Hybrid high-order eigensolvers compute guaranteed lower eigenvalue bounds using local embedding constants.

A machine-rendered reading of the paper's core claim, the machinery that carries it, and where it could break.

The paper develops hybrid high-order methods for eigenvalue problems to produce lower bounds that are guaranteed by construction. These bounds achieve higher-order convergence rates and remain compatible with adaptive mesh refinement. The constants required come from local embeddings that apply for every polynomial degree.

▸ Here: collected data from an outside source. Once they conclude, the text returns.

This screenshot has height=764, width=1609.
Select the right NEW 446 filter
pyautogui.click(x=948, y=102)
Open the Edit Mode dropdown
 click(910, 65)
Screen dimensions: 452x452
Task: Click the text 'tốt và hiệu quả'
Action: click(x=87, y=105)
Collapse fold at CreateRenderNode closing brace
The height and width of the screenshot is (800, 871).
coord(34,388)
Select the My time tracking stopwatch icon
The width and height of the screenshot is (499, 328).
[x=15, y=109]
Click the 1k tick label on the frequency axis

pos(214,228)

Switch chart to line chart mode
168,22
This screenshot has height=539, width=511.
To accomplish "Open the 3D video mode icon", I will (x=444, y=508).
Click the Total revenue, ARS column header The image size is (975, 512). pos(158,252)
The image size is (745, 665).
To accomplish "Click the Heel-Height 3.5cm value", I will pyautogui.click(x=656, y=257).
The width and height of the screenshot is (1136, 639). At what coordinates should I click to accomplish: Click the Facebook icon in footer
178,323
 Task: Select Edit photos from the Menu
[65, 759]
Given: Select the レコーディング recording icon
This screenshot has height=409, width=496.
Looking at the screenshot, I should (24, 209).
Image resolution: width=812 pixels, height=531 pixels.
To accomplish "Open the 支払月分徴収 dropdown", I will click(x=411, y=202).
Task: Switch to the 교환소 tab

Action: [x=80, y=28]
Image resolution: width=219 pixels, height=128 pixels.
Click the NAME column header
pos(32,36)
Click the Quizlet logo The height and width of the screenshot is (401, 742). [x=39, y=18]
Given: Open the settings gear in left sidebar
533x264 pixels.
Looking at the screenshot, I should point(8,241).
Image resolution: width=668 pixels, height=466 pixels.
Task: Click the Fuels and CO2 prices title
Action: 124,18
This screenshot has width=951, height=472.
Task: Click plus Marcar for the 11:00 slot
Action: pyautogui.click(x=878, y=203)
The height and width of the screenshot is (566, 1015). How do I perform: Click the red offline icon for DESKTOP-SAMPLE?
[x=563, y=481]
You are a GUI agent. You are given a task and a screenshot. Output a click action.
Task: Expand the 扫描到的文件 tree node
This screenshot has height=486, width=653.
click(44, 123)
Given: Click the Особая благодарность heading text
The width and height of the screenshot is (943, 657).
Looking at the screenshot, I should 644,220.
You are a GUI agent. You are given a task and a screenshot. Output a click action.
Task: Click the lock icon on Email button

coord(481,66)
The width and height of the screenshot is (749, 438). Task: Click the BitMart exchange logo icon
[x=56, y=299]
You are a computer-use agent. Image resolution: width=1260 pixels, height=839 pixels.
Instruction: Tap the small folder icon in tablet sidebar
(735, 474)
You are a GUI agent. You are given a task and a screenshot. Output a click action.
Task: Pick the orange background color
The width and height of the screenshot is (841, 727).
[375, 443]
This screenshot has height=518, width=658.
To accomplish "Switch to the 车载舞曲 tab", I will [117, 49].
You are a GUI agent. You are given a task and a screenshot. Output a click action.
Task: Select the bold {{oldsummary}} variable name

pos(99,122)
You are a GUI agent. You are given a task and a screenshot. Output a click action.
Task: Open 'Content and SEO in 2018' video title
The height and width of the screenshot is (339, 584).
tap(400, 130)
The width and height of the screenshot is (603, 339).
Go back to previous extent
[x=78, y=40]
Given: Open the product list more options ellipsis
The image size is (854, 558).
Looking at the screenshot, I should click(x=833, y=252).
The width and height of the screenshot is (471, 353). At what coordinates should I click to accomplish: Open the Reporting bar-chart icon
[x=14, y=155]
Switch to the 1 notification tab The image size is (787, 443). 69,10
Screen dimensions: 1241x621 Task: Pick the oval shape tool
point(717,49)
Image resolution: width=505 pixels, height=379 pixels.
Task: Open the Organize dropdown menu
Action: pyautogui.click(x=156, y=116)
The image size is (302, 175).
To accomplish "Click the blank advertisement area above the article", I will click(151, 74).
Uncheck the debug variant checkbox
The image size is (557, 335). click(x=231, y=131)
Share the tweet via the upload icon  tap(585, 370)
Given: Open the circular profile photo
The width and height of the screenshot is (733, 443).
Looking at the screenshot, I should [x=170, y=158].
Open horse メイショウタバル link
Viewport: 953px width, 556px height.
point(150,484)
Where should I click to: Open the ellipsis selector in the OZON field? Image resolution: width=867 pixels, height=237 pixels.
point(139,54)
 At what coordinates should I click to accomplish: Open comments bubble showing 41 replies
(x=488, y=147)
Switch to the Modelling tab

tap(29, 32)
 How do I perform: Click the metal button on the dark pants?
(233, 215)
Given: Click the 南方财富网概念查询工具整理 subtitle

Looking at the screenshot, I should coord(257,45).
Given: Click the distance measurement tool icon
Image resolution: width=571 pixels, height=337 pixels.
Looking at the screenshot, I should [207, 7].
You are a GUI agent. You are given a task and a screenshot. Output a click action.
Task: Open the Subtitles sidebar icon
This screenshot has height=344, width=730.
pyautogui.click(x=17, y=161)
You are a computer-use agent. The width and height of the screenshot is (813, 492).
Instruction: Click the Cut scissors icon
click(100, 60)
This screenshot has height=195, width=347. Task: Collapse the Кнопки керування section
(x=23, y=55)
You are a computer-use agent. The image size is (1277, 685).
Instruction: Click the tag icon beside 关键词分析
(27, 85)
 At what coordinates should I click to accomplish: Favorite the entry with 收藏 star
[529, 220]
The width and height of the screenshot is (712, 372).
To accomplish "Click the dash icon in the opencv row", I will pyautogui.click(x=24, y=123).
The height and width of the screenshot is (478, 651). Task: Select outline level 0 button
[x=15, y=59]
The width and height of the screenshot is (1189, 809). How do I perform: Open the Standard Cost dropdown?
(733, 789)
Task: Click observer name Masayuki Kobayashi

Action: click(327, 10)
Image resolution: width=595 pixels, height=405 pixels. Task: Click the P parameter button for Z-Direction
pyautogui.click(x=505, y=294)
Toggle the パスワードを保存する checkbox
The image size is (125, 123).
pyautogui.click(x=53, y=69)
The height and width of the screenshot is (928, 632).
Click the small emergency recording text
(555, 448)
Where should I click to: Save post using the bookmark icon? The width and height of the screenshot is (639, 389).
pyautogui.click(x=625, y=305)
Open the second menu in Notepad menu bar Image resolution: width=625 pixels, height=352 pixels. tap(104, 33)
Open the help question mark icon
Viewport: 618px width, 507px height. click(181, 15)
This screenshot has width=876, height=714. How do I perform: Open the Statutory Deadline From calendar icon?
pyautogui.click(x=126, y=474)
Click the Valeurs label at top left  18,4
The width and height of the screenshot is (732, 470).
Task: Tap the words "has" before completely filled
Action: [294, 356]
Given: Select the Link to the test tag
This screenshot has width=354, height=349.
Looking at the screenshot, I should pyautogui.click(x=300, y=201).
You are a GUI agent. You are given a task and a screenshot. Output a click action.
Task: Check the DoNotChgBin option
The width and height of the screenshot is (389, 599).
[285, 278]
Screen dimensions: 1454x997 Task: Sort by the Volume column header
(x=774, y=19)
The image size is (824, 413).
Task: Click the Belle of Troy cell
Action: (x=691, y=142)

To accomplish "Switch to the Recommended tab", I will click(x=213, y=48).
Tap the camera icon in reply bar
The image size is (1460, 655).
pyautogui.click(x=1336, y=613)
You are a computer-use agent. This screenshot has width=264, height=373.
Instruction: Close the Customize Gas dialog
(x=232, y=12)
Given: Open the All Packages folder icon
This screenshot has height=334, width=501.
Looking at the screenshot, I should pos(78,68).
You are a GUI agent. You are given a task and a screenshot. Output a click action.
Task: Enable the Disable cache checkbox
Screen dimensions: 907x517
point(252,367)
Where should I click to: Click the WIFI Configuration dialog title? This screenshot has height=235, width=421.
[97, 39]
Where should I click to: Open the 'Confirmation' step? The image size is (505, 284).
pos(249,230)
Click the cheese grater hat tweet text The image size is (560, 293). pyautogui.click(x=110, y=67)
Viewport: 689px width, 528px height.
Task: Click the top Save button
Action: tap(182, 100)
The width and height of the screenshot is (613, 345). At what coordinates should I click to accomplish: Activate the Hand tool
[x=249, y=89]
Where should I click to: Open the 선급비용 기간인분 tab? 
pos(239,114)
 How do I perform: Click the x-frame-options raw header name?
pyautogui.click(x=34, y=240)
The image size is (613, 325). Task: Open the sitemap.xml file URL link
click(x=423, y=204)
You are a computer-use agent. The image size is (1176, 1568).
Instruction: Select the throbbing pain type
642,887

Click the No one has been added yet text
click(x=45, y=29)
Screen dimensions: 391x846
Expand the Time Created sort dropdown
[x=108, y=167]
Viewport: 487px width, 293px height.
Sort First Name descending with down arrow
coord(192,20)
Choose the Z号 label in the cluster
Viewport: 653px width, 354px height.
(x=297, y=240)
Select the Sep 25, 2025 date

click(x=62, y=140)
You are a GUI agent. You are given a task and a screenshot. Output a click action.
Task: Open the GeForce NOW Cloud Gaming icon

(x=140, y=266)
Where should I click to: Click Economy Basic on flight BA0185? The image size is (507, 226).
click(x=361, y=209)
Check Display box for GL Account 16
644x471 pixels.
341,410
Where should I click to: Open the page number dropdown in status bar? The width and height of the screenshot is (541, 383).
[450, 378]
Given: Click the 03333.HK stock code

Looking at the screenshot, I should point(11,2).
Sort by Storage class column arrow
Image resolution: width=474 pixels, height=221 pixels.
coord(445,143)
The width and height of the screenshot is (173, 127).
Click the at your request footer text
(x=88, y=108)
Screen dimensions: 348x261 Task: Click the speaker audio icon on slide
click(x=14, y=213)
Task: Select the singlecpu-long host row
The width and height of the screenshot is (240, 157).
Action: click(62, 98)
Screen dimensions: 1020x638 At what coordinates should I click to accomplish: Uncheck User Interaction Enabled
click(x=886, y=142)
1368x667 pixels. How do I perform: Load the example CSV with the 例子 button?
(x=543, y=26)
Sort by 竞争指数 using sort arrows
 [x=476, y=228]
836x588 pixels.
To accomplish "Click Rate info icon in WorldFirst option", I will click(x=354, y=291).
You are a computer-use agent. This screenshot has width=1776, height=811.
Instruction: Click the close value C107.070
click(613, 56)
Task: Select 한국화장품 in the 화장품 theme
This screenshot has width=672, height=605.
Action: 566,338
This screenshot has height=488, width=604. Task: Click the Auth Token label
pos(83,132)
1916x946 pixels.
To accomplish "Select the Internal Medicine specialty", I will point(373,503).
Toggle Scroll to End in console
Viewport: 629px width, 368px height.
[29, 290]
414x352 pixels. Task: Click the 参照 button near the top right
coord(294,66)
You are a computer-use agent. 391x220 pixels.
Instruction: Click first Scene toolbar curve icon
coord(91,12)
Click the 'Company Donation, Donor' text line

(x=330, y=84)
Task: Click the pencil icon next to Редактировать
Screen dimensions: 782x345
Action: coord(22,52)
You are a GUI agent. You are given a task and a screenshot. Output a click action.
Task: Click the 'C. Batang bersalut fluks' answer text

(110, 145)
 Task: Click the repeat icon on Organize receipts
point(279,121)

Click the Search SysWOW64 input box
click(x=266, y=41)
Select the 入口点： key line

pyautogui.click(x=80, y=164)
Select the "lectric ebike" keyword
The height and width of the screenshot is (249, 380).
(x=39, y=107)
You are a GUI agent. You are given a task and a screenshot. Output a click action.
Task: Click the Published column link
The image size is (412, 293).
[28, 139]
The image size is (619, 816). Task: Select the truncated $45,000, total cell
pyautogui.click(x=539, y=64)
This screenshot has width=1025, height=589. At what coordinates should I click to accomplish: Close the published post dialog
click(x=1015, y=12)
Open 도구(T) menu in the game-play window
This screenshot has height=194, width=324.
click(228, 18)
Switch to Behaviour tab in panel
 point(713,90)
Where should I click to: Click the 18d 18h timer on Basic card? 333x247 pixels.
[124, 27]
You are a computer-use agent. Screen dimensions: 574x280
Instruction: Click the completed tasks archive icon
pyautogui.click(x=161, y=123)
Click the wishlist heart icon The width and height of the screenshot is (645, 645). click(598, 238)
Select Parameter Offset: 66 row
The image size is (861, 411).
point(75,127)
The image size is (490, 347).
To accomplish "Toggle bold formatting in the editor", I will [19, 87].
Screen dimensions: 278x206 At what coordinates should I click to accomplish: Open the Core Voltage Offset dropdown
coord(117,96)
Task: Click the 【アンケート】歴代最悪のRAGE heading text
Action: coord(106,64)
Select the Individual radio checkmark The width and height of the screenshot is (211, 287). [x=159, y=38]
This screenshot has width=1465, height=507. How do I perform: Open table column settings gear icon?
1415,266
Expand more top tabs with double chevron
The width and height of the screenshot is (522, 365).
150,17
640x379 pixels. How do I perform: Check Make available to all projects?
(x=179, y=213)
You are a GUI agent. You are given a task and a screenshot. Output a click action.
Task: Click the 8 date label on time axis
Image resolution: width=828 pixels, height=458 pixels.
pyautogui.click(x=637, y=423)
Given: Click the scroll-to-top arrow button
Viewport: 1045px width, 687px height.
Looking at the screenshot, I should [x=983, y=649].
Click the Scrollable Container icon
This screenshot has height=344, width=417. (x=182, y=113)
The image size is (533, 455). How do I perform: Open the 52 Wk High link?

The same framework covers the eigenvalue problems of linear elasticity and the Steklov boundary condition.

Core claim

By extending the hybrid high-order framework to eigensolvers, lower eigenvalue bounds are obtained that are guaranteed through local embedding constants, display higher-order convergence, support adaptive mesh refinement, and apply directly to linear elasticity and Steklov problems.

What carries the argument

Hybrid high-order eigensolvers that incorporate local embedding constants to enforce guaranteed lower bounds.

If this is right

The computed lower bounds converge at higher order than many existing guaranteed bounds.
The method integrates directly with adaptive mesh-refining algorithms.
The same local constants work for every polynomial degree without adjustment.
The approach covers both the linear elasticity eigenvalue problem and the Steklov eigenvalue problem.

Where Pith is reading between the lines

These are editorial extensions of the paper, not claims the author makes directly.

Guaranteed lower bounds of this type could be used to certify that computed eigenvalues lie inside rigorous intervals for engineering safety checks.
The adaptive refinement property suggests the method could reach a target accuracy with fewer degrees of freedom than uniform refinement.
The same local-constant technique might be tested on other self-adjoint elliptic eigenvalue problems such as the biharmonic plate equation.

Load-bearing premise

The local embedding constants already present in the hybrid high-order method continue to deliver strict lower bounds once the method is applied to eigenvalue problems.

What would settle it

On a test problem with a known exact eigenvalue, run the solver on a sequence of meshes and check whether every computed lower bound remains strictly below the true value; any violation on a single mesh falsifies the guarantee.

Figures

Figures reproduced from arXiv: 2406.06244 by Ngoc Tien Tran.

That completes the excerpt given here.